====== Input

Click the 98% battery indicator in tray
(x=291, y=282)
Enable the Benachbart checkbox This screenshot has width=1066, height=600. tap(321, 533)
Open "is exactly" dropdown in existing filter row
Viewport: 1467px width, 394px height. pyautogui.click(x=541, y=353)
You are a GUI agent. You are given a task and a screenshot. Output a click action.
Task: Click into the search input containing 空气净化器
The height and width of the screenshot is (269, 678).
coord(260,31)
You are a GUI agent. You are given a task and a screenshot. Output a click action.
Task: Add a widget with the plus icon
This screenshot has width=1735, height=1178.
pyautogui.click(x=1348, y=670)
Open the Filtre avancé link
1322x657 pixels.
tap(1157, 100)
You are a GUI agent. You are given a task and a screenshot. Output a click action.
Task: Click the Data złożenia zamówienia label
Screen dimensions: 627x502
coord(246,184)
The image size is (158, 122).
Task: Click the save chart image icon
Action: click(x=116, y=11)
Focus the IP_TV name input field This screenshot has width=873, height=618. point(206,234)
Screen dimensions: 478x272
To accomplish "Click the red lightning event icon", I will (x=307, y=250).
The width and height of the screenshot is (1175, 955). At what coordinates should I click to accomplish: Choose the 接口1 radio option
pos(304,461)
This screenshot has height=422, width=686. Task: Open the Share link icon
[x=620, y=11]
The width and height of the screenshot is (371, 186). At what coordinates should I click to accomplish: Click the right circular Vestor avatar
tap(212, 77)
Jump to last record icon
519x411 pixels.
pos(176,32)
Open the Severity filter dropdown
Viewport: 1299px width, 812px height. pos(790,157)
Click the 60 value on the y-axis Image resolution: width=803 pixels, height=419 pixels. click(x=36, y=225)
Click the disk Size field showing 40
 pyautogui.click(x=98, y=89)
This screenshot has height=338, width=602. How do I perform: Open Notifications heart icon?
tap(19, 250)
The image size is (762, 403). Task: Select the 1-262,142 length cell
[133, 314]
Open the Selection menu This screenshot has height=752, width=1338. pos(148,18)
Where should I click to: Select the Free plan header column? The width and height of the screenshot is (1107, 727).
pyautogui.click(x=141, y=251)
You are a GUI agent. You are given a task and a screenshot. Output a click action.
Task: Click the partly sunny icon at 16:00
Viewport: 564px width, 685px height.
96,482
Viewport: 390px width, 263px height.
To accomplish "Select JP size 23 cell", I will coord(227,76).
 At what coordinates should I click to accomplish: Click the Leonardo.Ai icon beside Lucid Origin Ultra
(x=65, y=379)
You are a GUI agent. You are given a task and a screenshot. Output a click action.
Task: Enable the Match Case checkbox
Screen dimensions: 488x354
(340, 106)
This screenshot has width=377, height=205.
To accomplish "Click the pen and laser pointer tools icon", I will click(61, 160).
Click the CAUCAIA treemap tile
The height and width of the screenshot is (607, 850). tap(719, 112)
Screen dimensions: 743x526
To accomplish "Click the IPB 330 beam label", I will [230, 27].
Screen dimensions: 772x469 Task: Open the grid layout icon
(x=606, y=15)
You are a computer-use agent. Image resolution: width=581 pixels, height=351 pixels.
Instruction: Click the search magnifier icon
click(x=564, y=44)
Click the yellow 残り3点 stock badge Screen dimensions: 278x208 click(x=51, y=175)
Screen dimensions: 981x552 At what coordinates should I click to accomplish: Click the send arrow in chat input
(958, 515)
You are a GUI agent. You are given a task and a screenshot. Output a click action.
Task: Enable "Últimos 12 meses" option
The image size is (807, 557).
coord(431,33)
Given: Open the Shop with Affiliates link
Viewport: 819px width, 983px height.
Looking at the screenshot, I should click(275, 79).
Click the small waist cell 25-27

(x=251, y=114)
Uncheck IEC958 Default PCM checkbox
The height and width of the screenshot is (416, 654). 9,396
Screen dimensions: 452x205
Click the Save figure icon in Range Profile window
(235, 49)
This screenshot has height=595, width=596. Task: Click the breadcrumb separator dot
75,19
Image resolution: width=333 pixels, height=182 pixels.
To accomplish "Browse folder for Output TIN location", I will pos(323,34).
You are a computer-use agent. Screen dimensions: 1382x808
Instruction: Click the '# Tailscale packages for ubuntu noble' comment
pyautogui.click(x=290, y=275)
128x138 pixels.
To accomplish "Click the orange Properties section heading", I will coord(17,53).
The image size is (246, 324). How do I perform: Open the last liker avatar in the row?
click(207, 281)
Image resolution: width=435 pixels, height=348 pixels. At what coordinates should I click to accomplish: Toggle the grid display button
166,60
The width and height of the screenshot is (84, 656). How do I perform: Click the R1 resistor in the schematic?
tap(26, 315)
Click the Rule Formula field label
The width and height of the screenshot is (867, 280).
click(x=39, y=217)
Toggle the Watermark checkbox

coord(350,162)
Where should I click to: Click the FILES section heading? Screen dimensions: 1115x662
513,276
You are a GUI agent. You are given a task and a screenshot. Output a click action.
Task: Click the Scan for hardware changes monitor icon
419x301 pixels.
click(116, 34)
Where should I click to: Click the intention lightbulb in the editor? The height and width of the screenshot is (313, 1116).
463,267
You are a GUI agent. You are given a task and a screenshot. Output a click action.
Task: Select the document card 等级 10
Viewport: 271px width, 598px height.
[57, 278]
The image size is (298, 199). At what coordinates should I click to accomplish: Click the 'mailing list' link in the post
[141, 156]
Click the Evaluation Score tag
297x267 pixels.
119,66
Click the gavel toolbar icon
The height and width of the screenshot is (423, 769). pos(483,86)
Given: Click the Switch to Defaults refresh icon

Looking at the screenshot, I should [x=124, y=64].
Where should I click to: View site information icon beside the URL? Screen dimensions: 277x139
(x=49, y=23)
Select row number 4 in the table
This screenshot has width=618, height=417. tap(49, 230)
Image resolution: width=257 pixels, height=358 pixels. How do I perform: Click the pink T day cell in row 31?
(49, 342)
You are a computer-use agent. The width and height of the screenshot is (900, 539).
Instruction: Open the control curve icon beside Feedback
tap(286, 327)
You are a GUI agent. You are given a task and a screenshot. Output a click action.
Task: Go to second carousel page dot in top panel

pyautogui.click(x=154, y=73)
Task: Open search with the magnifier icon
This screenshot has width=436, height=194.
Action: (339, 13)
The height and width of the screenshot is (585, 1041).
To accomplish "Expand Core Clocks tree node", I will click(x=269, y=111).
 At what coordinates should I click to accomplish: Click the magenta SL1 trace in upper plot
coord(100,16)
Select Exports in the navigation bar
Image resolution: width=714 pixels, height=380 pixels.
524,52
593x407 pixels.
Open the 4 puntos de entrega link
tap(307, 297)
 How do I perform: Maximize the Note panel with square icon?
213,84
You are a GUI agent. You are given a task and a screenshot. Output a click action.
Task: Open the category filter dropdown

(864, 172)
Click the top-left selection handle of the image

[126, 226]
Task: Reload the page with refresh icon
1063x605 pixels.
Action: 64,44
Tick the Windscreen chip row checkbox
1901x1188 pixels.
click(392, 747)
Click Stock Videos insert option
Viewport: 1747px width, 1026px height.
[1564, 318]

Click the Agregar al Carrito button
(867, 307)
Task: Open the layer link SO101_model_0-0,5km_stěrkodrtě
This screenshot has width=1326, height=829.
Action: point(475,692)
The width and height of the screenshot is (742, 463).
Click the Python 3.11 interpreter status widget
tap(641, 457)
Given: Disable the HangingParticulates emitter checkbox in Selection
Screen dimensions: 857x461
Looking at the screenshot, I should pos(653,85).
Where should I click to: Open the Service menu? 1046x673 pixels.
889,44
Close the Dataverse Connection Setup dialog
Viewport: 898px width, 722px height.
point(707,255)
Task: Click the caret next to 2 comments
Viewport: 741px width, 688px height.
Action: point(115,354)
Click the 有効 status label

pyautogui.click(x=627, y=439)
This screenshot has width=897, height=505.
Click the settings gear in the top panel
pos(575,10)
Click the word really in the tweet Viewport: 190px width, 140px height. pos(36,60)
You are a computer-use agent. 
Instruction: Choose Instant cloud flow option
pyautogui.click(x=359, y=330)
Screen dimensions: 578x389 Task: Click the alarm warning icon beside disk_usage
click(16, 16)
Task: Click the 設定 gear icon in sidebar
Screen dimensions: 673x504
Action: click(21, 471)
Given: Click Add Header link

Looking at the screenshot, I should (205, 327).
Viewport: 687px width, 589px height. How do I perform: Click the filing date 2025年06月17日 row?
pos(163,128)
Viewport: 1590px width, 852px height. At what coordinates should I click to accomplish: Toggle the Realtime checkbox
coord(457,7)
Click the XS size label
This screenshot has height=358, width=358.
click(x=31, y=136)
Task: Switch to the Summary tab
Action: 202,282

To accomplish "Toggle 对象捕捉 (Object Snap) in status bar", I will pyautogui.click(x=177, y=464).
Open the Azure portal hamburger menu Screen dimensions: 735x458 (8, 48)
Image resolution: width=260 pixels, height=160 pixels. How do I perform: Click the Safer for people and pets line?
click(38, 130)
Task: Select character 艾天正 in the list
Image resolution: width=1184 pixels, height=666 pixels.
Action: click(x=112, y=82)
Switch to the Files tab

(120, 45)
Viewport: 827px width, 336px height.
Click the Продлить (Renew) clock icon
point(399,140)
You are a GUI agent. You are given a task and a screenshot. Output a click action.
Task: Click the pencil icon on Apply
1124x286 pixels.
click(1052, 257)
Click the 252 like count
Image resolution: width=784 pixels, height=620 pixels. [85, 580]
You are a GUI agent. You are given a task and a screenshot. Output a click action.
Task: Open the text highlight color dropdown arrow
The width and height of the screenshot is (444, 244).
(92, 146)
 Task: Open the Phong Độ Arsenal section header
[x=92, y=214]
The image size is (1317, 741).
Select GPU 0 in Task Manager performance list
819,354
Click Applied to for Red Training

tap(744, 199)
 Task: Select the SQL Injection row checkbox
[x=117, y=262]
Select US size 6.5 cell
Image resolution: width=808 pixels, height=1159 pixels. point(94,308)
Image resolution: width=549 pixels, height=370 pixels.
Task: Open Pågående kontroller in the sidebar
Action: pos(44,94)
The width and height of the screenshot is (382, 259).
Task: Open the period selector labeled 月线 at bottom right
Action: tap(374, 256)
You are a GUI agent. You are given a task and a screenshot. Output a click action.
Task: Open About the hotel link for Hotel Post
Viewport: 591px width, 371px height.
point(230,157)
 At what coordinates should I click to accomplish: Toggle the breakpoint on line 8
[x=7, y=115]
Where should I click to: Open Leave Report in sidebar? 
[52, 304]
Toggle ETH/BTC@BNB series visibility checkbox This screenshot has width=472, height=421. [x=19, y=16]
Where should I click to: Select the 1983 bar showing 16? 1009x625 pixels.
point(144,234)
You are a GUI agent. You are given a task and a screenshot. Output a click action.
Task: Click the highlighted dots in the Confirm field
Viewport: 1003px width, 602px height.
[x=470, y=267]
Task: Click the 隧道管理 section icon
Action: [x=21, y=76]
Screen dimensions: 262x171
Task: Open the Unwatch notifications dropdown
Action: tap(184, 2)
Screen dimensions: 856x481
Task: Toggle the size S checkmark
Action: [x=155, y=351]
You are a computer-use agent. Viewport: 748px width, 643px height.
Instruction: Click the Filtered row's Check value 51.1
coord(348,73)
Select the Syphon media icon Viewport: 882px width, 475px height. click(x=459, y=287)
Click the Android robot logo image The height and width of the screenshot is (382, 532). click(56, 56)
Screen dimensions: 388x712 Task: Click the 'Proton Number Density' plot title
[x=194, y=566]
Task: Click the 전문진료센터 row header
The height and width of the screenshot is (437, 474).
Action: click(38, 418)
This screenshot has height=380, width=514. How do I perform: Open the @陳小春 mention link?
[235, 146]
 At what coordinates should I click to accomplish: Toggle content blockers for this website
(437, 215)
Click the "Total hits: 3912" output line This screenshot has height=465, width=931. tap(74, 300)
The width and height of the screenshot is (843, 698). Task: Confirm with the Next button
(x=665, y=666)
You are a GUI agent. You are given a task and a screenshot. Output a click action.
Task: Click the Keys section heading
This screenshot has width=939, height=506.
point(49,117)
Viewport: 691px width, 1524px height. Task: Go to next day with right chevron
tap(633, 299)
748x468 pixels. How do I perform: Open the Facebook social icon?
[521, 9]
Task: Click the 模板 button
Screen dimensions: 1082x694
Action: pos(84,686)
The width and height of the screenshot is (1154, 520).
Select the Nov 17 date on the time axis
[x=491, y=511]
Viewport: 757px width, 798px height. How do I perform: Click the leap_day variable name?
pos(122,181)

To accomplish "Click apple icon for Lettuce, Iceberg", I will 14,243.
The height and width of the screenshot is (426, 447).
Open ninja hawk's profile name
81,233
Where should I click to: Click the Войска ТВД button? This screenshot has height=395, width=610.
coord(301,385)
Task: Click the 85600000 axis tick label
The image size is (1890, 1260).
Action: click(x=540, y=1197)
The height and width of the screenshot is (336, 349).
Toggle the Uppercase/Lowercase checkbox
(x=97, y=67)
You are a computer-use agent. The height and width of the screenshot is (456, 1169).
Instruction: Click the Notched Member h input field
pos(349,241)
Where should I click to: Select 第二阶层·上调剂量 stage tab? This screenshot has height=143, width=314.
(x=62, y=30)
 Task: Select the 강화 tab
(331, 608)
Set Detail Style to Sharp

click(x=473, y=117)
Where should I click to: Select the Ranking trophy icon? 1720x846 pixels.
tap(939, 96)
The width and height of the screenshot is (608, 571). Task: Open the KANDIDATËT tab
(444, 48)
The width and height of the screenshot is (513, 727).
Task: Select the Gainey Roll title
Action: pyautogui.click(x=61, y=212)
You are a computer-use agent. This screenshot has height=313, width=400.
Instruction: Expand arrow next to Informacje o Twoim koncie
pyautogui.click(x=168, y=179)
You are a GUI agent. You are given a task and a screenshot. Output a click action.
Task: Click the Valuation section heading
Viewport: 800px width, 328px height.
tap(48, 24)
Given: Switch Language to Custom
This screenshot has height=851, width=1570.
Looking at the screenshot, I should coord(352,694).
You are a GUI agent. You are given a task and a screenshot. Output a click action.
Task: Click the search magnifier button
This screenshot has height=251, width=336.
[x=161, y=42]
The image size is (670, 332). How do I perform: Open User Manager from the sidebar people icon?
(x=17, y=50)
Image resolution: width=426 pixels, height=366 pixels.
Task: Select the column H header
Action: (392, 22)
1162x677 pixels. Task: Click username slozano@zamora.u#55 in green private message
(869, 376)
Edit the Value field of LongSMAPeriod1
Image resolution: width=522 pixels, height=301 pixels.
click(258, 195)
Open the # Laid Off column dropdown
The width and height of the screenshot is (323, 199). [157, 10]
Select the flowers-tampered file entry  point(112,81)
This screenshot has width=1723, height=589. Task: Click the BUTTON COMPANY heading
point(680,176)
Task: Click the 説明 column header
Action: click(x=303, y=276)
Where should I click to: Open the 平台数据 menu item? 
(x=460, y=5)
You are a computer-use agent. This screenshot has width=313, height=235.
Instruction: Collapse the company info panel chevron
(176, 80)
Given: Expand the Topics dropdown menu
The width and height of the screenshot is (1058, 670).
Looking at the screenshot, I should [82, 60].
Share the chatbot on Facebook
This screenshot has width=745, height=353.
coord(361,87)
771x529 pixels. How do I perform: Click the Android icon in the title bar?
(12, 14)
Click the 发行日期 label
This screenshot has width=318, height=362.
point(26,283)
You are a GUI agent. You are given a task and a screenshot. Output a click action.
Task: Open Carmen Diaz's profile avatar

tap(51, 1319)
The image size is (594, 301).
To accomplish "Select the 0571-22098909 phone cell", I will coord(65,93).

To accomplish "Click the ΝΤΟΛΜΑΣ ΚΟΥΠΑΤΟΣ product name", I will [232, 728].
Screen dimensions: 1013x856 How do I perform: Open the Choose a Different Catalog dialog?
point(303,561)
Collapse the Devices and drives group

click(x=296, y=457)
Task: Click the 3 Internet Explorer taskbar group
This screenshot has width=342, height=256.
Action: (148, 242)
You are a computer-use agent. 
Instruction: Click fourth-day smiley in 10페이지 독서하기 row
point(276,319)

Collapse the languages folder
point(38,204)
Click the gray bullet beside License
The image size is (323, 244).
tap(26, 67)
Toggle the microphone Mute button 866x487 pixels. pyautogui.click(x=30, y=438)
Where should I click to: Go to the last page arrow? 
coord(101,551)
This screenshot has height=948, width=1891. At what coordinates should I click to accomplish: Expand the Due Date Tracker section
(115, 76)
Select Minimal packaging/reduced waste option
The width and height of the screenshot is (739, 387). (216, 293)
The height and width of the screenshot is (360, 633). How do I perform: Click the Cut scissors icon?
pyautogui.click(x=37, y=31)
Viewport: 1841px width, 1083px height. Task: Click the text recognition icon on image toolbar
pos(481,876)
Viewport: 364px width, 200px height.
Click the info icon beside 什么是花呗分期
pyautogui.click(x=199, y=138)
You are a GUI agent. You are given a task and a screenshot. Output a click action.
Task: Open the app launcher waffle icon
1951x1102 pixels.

============

§ **What is expected**
Copy the items verbatim, everything from the line containing "Image resolution: width=260" down to the line containing "point(399,140)".

§ **Result below**
Image resolution: width=260 pixels, height=160 pixels. How do I perform: Click the Safer for people and pets line?
click(38, 130)
Task: Select character 艾天正 in the list
Image resolution: width=1184 pixels, height=666 pixels.
Action: click(x=112, y=82)
Switch to the Files tab

(120, 45)
Viewport: 827px width, 336px height.
Click the Продлить (Renew) clock icon
point(399,140)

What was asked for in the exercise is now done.